Go to the line below that contains "Open the Le Devoir page name link". From there to the end of the records, reproduce each line exactly, except the pictures.

Stored data entries:
=== Section Start ===

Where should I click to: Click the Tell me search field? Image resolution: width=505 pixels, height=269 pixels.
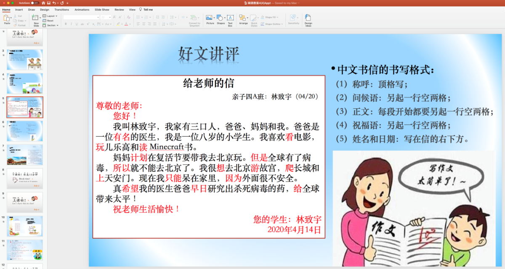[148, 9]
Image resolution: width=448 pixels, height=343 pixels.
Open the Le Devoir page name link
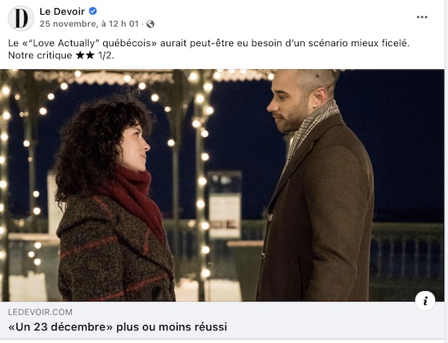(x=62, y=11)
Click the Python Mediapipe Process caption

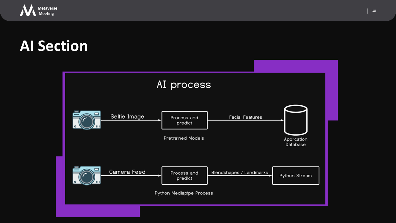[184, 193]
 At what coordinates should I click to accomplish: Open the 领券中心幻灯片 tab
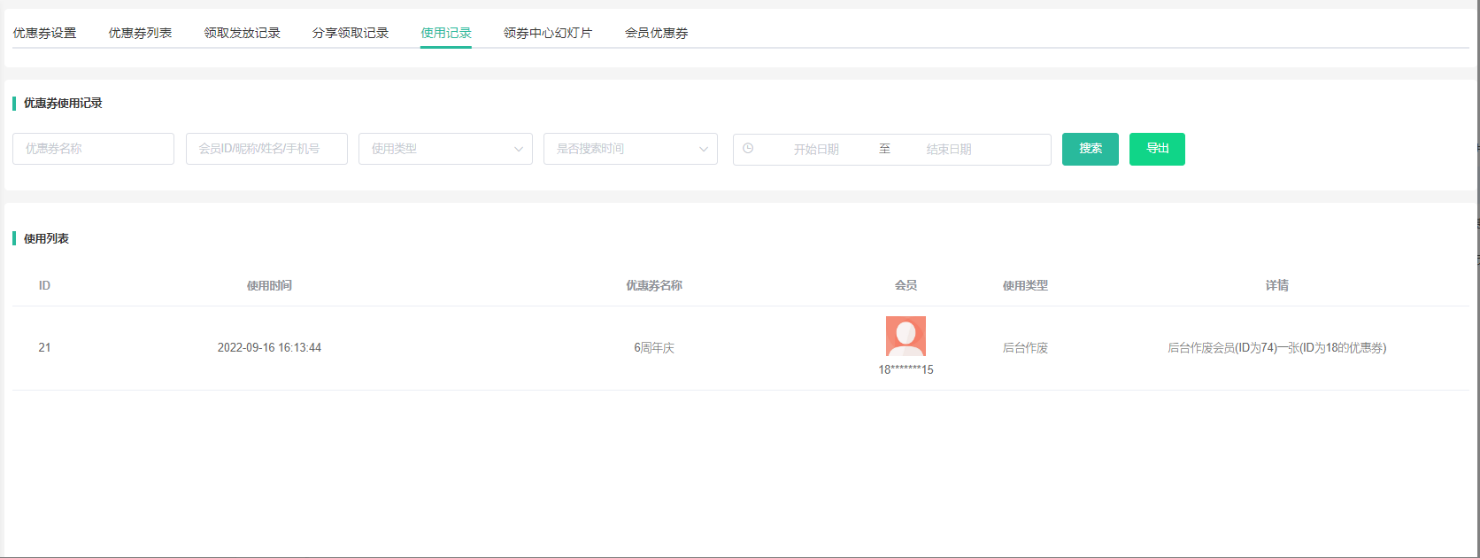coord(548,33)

=== Section End ===

§ **Finished exercise**:
Open the Le Devoir page name link
(x=62, y=11)
Click the Python Mediapipe Process caption

[184, 193]
 At what coordinates should I click to accomplish: Open the 领券中心幻灯片 tab
coord(548,33)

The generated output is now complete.